Sunday, September 28, 2008

Sore blues

Today's moment of weakness came after two glasses of wine and at approximately 5.34pm; call it a minor case of drunk texting. And almost 3 hours later, we are fine. But we can't promise there won't be another moment of weakness. What can I say, I like to win and I like to hunt until I get my game, sometimes I win, sometimes I loose, but until I get it, I have a hard time stopping.

In other news, weekend was great. Today is actually my 9th year at the Bar. So sometime today, between the hours of 4 and 5pm I was actually proud of myself because my name was called and I was officially anointed a barrister and solicitor. It's kind of alien knowing how ditzy I am in real life. But that is me, the other side, one of my biggest accomplishments and one of my proudest moments. There have been others but this one took a good chunk of my life to get there. Whatever I am and whatever I become, I would always know that I've achieved that and no one can take it away from me.

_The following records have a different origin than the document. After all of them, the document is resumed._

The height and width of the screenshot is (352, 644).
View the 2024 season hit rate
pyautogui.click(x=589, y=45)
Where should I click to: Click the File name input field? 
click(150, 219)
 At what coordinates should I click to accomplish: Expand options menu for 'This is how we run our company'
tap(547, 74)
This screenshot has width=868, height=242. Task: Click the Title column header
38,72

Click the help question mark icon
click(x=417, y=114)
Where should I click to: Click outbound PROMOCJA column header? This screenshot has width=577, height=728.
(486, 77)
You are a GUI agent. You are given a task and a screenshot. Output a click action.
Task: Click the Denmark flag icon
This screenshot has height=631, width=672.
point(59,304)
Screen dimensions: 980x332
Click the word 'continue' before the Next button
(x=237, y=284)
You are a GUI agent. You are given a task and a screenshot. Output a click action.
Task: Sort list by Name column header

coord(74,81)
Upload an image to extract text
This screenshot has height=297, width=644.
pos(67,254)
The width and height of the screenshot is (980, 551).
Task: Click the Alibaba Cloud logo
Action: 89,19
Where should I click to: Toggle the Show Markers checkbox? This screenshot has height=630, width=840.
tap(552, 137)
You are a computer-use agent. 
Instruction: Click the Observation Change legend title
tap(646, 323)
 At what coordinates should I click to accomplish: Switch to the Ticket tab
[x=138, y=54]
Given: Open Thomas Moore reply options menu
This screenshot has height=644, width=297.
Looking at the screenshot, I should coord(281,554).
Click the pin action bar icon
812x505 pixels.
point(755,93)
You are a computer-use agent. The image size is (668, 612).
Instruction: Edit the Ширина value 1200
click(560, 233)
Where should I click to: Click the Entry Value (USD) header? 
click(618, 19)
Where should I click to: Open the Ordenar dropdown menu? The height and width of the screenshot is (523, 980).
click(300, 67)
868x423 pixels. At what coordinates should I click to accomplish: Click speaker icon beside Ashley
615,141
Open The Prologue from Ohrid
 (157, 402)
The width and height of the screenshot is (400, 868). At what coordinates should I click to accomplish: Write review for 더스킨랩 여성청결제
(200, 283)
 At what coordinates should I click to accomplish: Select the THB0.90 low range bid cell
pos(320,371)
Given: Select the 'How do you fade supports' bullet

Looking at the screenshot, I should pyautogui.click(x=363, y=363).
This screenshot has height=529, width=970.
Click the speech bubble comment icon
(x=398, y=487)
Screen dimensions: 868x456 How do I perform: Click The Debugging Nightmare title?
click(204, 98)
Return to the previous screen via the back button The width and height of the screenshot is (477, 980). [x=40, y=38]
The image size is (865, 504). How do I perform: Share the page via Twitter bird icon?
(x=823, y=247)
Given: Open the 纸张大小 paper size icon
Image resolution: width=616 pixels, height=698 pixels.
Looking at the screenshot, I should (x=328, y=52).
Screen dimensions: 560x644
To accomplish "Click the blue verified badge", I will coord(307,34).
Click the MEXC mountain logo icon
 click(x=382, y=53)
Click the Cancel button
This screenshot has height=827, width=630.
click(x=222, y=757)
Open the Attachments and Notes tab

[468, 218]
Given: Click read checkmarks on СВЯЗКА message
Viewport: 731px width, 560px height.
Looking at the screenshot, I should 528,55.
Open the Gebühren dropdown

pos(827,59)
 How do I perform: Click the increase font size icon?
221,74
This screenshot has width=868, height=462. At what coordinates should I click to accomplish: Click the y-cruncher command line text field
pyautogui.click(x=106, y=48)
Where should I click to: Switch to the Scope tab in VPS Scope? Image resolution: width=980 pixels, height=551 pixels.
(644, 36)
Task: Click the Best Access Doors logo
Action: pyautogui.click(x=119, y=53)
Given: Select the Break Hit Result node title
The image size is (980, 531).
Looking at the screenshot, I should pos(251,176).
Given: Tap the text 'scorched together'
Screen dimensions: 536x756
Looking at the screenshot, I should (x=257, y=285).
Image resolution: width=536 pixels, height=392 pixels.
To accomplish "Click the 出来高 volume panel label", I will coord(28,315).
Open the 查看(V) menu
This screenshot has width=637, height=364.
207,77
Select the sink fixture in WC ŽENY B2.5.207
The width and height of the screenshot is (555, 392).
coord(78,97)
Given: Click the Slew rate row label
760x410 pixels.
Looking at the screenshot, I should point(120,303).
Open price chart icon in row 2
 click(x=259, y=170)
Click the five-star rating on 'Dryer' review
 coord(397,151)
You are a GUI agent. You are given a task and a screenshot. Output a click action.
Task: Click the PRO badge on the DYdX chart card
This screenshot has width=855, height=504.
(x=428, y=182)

What better way to celebrate this momentous, albeit private occasion in my life, than a trip to the theater to see the enchanting Les Miserables and then, dinner with lots of champagne and red wine (that stirred the moment of weakness) at Baraonda. Delightful food, wonderful service, the ambiance was just magnifique and dinner was superb -ruined only by the moment of weakness. But it's okay, they say in loving someone else that you get to see God's face - or something like that, so was the closing line of Les Miserables. The play was quite intriguing, perfect cap to a beautiful day.

There is more but this is all I'll say for now. Happy 9th year to me. Fuck yeah!